We found the solution – grow our vegetables upwards! Yes, vertical farming was the answer.
We quickly set about constructing numerous prototypes of the farming structure with the guidance of our Mentor and Lecturer Mr Zach Siew. Firstly, we had to gather all the parts we needed. In order to fulfil the theme of the competition, the items we collected consisted of unwanted PVC tubes from industrial sites, unwanted plastic acrylic from engineering workshops, used BBQ wire mesh and unwanted mosquitoes nettings.
Next, we worked on the construction of the setup. Firstly, we needed to cut open the PVC tubes before folding the wire mesh and mosquito netting into shape to fit the PVC tube. Next, we used epoxy, a type of glue, to attach the acrylic plastic as side windows to both sides of the PVC tube.
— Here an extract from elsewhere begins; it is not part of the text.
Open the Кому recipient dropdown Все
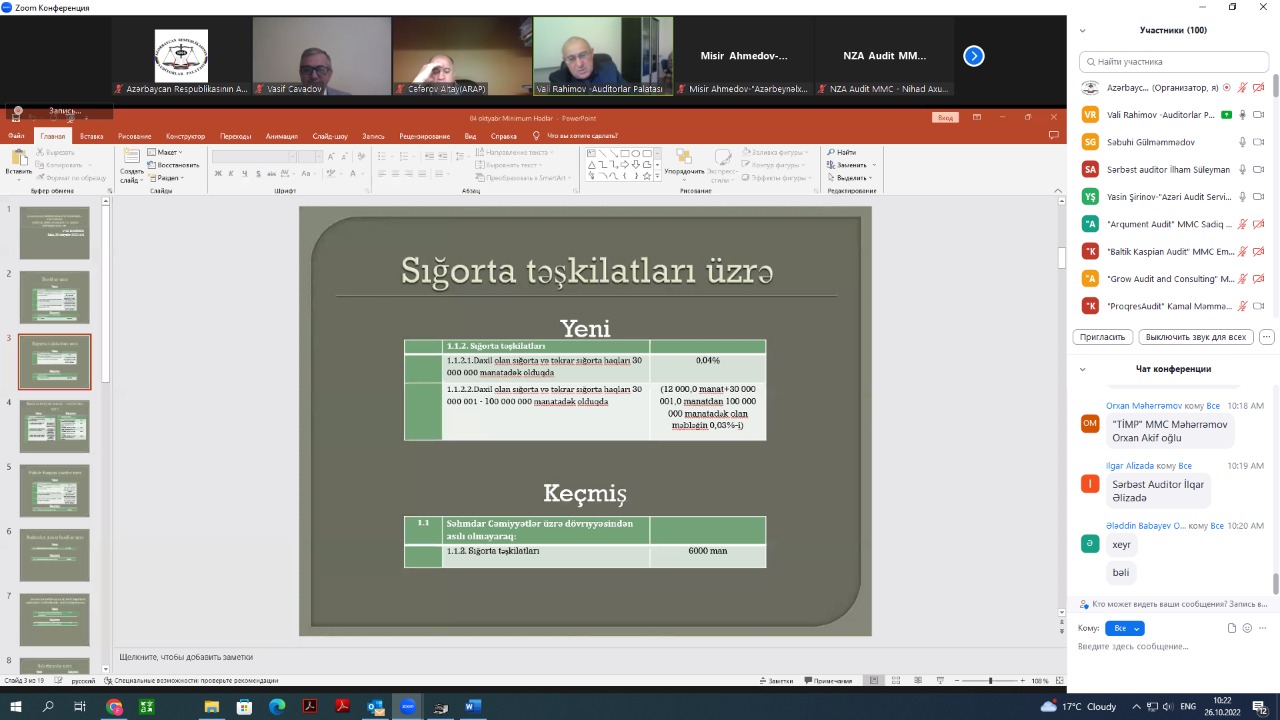 pyautogui.click(x=1125, y=628)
Two holes were drilled on the PVC tube to allow for drainage of excess water. Once the soil was put in place, we grew chai xin, which was cheap and readily available in the market.
And our vegetables did grow!
Let me share what else we discovered through this project. In terms of land area use, the designed vertical farming structure is at least 3 times that of conventional land-farming. The productivity of the structure, which allows mobility (to sun-facing direction) further reduces the planting-to-harvesting time by 20%! It simply means this - you can place the structure anywhere in your house, following the direction of the sun, and your veggies will grow at a faster rate!
Here’s another awesome fact….The greens grown were able to reduce the temperature of the dwelling (ie, your house) by about 1oC (through blocking and absorption of sunlight, etc.)
Finally, your family can save up to $130 if you grow your own vegetables. The higher the structure, the more veggies you can grow, and the more you save.
My team mates and I are happy because through this simple project, we were able to demonstrate that it is possible to use ‘waste’ to design a versatile vertical farming structure that addresses an important issue in Singapore - our lack of space for the production of essential food items.
Can you imagine how much healthier the planet would be if all such waste – acryclic, plastic tube, etc - is reused instead of dumped into the landfills, or incinerated? And think of the cost savings too!
Chemical engineers can use their training to make the environment cleaner. As a future chemical engineer, my dream is to help create a world where there is no such thing as a waste product.
So c’mon guys, “Don’t just eat your vegetables. Grow them too!”
*Aligned with Earth day which falls on 22nd April, Youth for the Environment Day (YED) is a key annual platform to engage youths to champion environmental ownership and to renew their commitment to care for the environment.